On June 30th, 2021, IRflex Corporation signed SBIR 800,000US$ Phase II Contract with DOD NAVAIR for Additive Manufacturing of Inorganic Transparent Material for Advanced Optics, after successfully finishing nine-months work partnered with University of Central Florida on Phase I and Phase I Option for the same project.
The award is principally to develop an additive manufacturing (AM) process for depositing inorganic glasses with sufficient quality and precision for free form and gradient index optics.
Additive manufacturing (AM) is the industrial production name for 3D printing, a computer-controlled process that creates three-dimensional objects by depositing materials, usually in layers. The benefits of AM are widely realized for structural systems; however, work on printing optical systems is still in its comparative nascency. The majority of the work has been primarily focused on polymers. There are broad arrays of weapon and surveillance systems that utilize high performance optics. The motivation is to serve the growing demand for those many applications requiring greater wavelength transmission range, hardness, and temperature stability compared to polymers. The potential for utilizing AM technology to print glass lenses will provide the ability to 1) deposit net shape or near net-shape free-form optics, 2) locally adjust the index of refraction and other optical properties such as dispersion, 3) create high precision low thermal expansion meteorological frames that can form the basis for refractive optics, and 4) repair existing optical systems.

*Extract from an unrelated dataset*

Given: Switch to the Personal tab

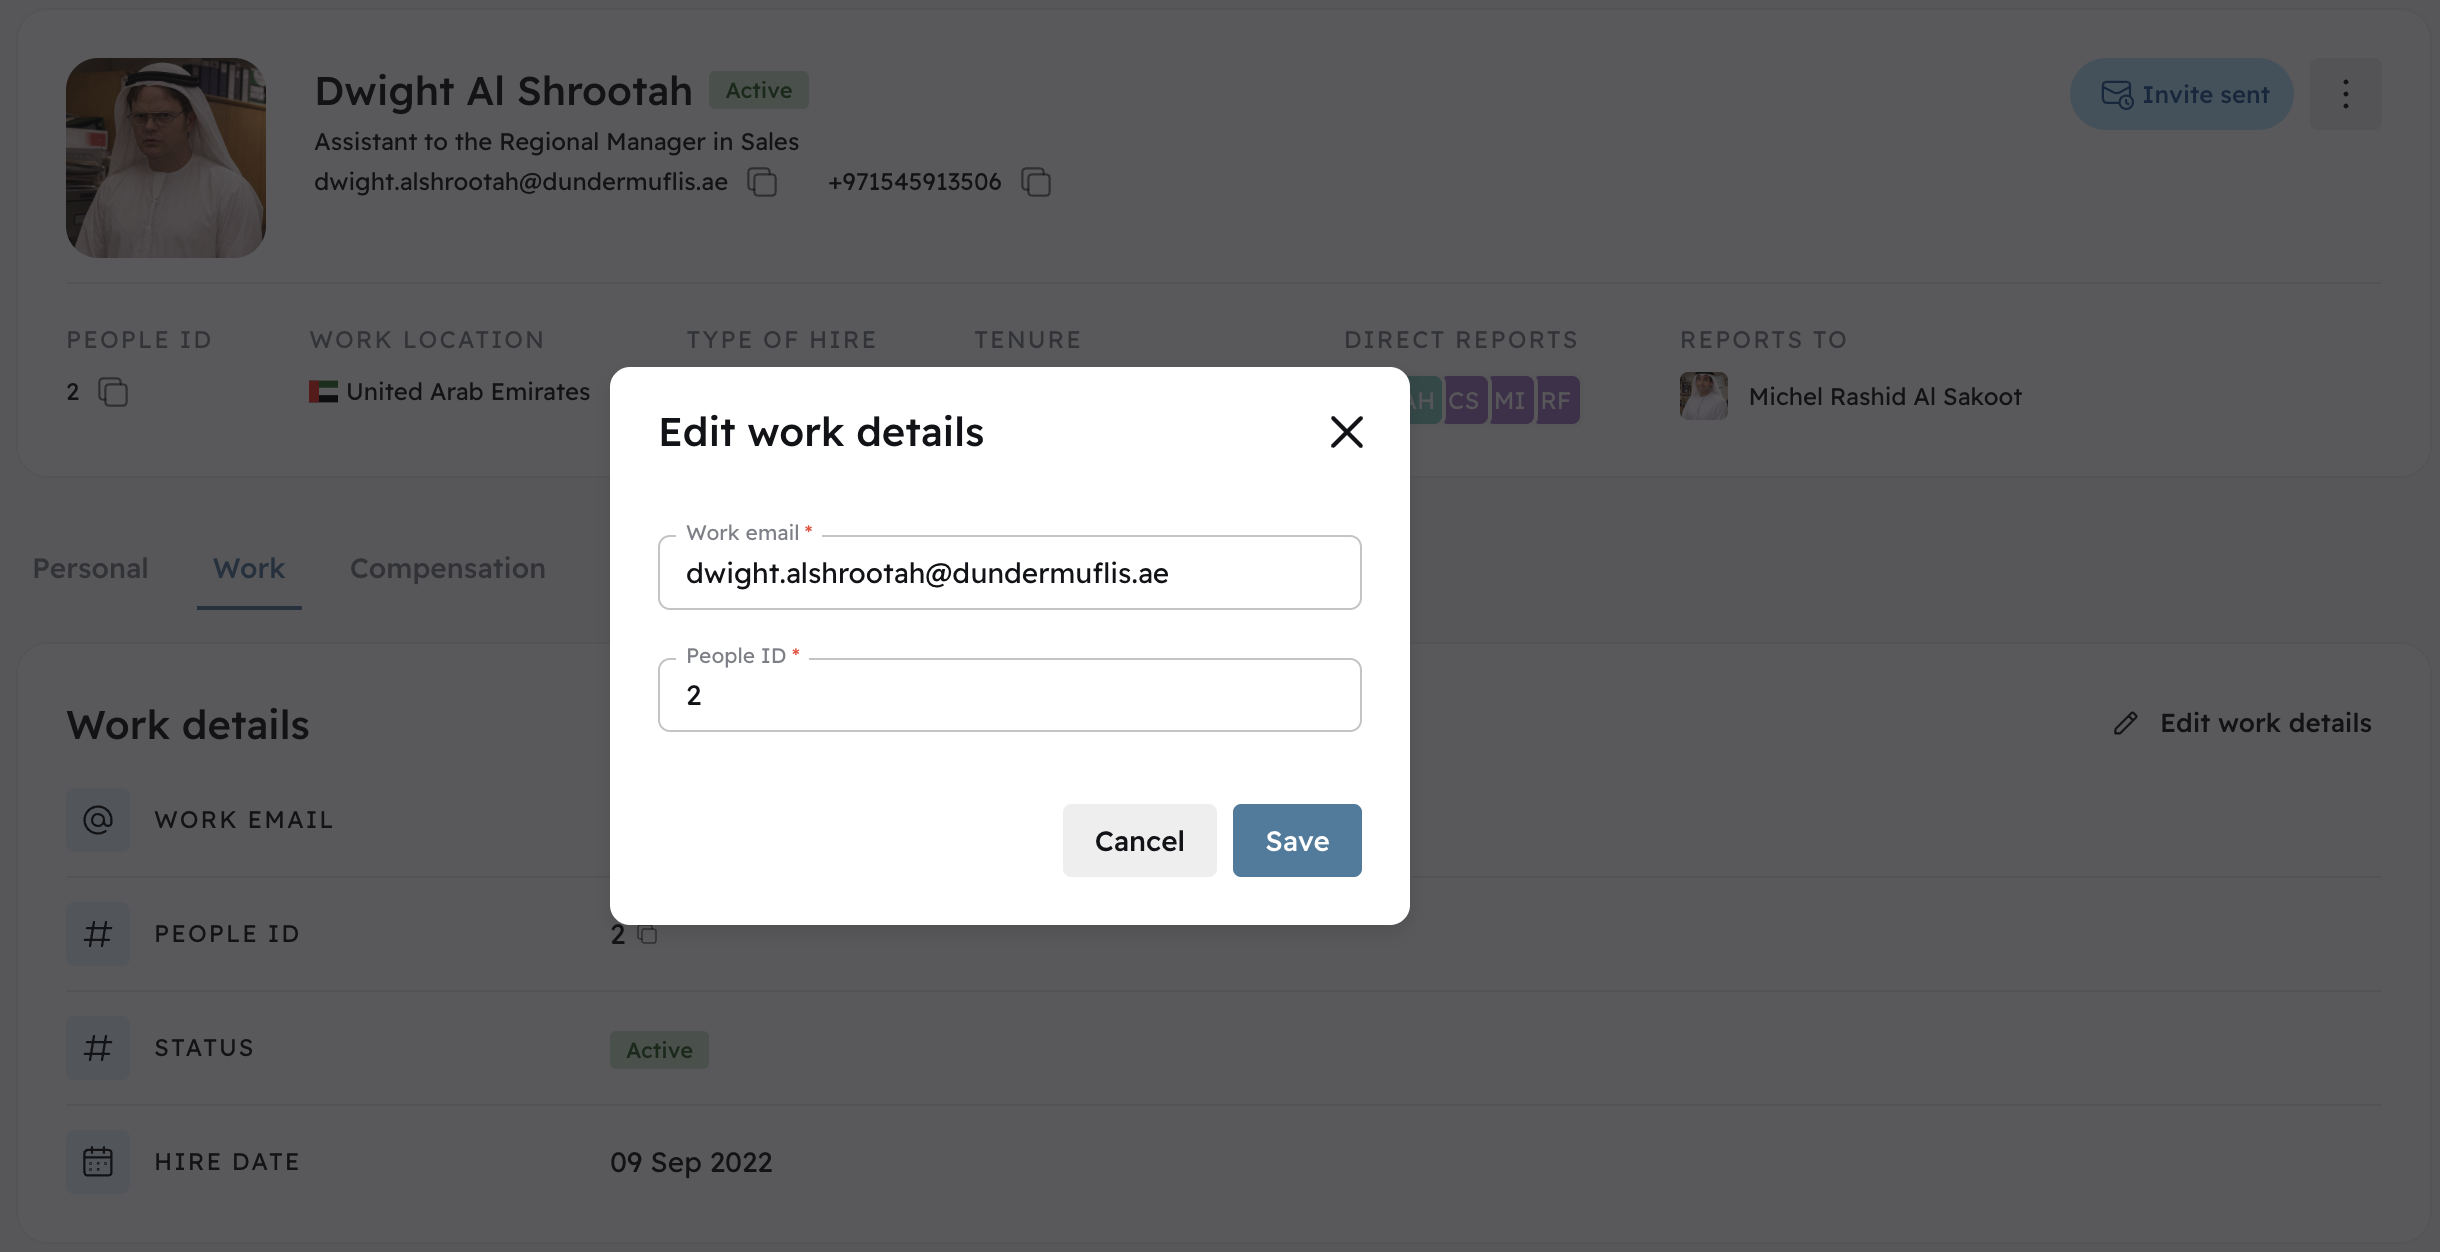Looking at the screenshot, I should 89,568.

IRflex Corporation manufactures the mid-infrared fibers based on extra high purity chalcogenide glass, whose proprietary fiber technology and know-how support the Phase II project to fully develop the AM process which demonstrated in Phase I and Phase I Option, that can be applicable to an array of naval optical component geometries. Include, in the prototype demonstration, the effectiveness of fabricating fully densified optical components with precision control of the part geometry, and smooth surface quality. Fully characterize the resulting geometry, and mechanical and microstructural properties achieved through the process to validate the effectiveness of the AM process.